The company's checkered history is far too convoluted to recount here. The final chapter began at the start of World War II, when the brewery was seized by the feds because the Von Opels, then the owners of record, were classified as enemy aliens. The government held the company until 1956, when it was sold to a Miami real-estate outfit for $800,000. It was then resold to a New York brewery, which dismantled it. Harvard Beer went down the drain, but not forever. This year the proprietors of the Lowell Brewing Company, which has been making Mill City Beer since 1994, re-registered the trade name and re-introduced Harvard Beer as "a regional macro-brew." "Here's one Harvard we can all get into," jested the Boston Globe in an item reporting that the Lowell Brewing Company had "dropped 40,000 cases of the crimson-clad, pale lager on the greater Boston area just in time for graduation parties....[The label] promises to attract plenty of attention from brand identification with a large university in Cambridge." The item ended with a quip from Alex Huppé, Harvard's director of public affairs: "It's going to have to have a pretty good head if it's going to have the name Harvard on it."
Old
brand name, reborn.Photographs by Stu Rosner |
Others at Harvard were not amused. Deans attempting to deal with the rise of binge drinking among undergraduates did not regard brand identification with a large university in Cambridge as an inspired idea. Hopping mad, they alerted the Trademark Licensing Office, which tries to police the use of the Harvard name, and the General Counsel's Office, which takes transgressors to court. The outcome wasn't settled when the Pump went to press, but it was clear that Commencement caterers would not be dispensing Harvard Lager.
*
Dilating on the circular dining-hall trays of yore in the May-June issue, Primus appealed to readers who might help fix the exact date of origin. Help came. Martin Needler '54, now dean of international studies at the College of the Pacific in Stockton, California, was a dishwasher at the Harvard Union in 1951, when the trays appeared. "They had a protruding rim all around so they fit one on top of another without any special effort," Needler recalls; the old rectangular trays had sections of differing sizes and had to be stacked just so. Caldwell Titcomb '47, of Auburndale, Massachusetts, provides a copy of his letter to the Crimson, dated March 21, 1951. "The long-awaited circular tray has at last arrived in House dining halls," it begins. "Unfortunately, it is utterly inadequate." The young Mr. T. then unloaded a damning critique:
--"The three sizes of compartment around the center make it necessary to plan out ahead all the items desired so that the right size can be tendered for each, and the proper foods placed adjacent to one another to minimize the number of rotations during the eating process.

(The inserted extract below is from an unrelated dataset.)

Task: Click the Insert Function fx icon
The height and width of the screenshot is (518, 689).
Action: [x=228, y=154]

--"The compartments are too shallow. My salad was placed in one compartment and ended up in three. The potato spewed over into the central milk-glass division, and the gravy required a skilled juggling act to keep it from flowing over the side. Also there was insufficient height in the ridges to aid in getting the last mouthfuls of applesauce on the spoon (the same will certainly hold true for peas, stewed tomatoes, etc.).

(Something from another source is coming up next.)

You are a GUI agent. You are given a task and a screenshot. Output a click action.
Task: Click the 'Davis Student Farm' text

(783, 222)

--"The tray spins like a Lazy Susan, particularly when one tries to cut 'tenderized steak' (a hard enough job on the old trays), and the gravy then assails the knife-wielder and occasionally his neighbors.
--"It is difficult to pick up the tray, since there is no border or space to wedge the fingers between the tray and the table.
--"The color is not harmonious with the interiors of the dining halls, and the circular shape fights with the predominantly rectangular character of the halls and their furnishings (not to mention Leverett's trapeziform phenomenon).
--"I fear, furthermore, that the new tray may also serve in intramural 'flying saucer' experiments, and perhaps even in postprandial roulette games.
"In an age when 'Functionalism' is the war cry," Titcomb's letter ends, "the circular tray has certainly fallen early on the battlefield. Let us give it a quick burial."